━━━━━ TEXT ━━━━━
A child’s experiences play a highly influential role in the formation of his/her character. Children face a variety of challenges in their lives; some caused by larger environmental factors, while others might be caused by dysfunctional family structures. Children who suffer from child abuse and neglect because of their parents or different melancholic events: death, or accidents, may suffer from physical, psychological, and behavioral consequences. This often leads to psychological consequences such as depression, and failure to form new relations. Childhood trauma results from childhood suffering causing psychiatric disorders throughout adulthood, as victims of childhood trauma most probably avoid people, places, and events that trigger their suffering due to their fear, irritability, or mood changes. The Nobel Prize winner Toni Morrison (1931-2019) usually shows through her novels the psychological problems of children and their impact through adulthood. This thesis aims to investigate the impact of childhood trauma through a study of its causes, symptoms, and steps of recovery as they are explicitly represented in Toni Morrison’s novels: A Mercy (2008), and God Help the Child (2015).
━━━━━ INFORMATION PROVIDED ━━━━━
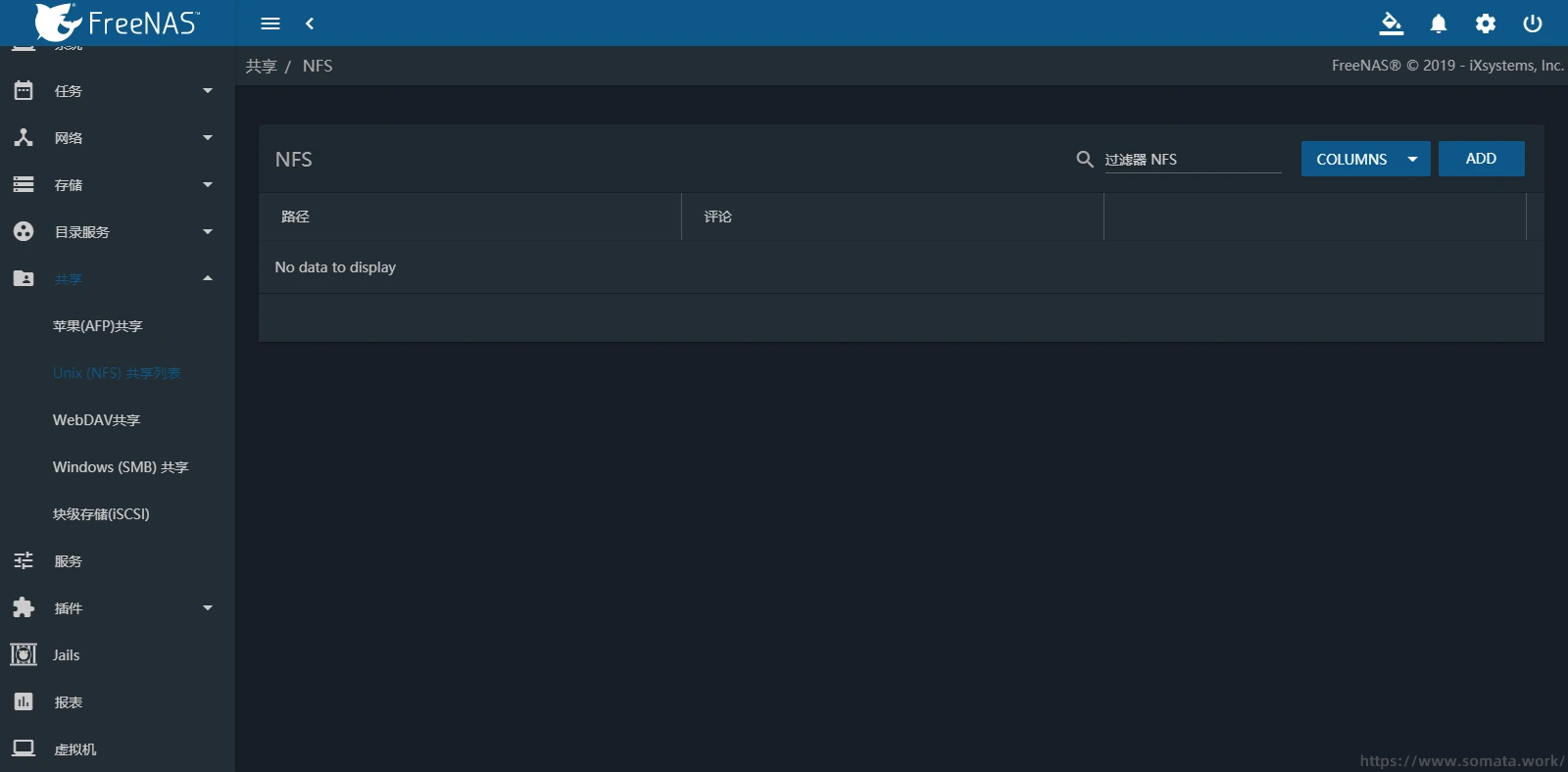Screen dimensions: 1568x772
Task: Open WebDAV共享 item
Action: (97, 420)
━━━━━
TASKS TO PERFORM
(a) According to the text on childhood trauma in Toni Morrison's novels, which two novels does the thesis examine?
(b) Write the next part of the text on childhood trauma in Toni Morrison's novels, starting after its last sentence.
You won't need the listing for anything here.

ANSWERS TO THIS EXERCISE
(a) A Mercy (2008) and God Help the Child (2015).

(b)
Morrison’s two novels are selected because they both feature protagonists who struggle with childhood trauma and attempt to embark on a quest of healing and recovery through attaining self-realization. Each protagonist in the two narratives is given a different reason that underlies his/her childhood trauma. The parents of both protagonists, especially their mothers, are portrayed as the main reason of their offspring’s suffering. A Mercy explores the damaging impact of slavery on motherhood, while God Help the Child shows the drastic ramifications of racism on motherhood as well. In both novels, Morrison illustrates the dramatic impact of the trauma– inducing, toxic mothering that survives until adulthood. Slavery and racism are two major problems in the African-American society. Morrison deals with their noxious impact on both black and white people in her two books.
The thesis relies mainly on Judith Herman’s book Trauma and Recovery (1997). Throughout her book, Herman illustrates the impact of childhood suffering and trauma on adulthood. Herman elucidates the stages of recovery that help the traumatized individual to cope with his/her suffering. She states that voicing childhood trauma is the main reason that leads to healing and inner peace. Victims of childhood trauma have been (re)presented in many literary works, which shed light on their suffering and their attempts at healing.
The body of the work is divided into three chapters. Chapter One gives background information on trauma theory followed by the steps of achieving self-realization and recovery in alignment with Judith Herman’s relevant scholarly insights into these processes. Chapter Two analyses Morrison’s AMercy focusing on the symptoms of childhood trauma that the protagonists suffer from reflecting the problems of pre-Revolutionary American society in the 17th century. Chapter Three deals with the main character’s journey from childhood trauma to recovery in God Help the Child.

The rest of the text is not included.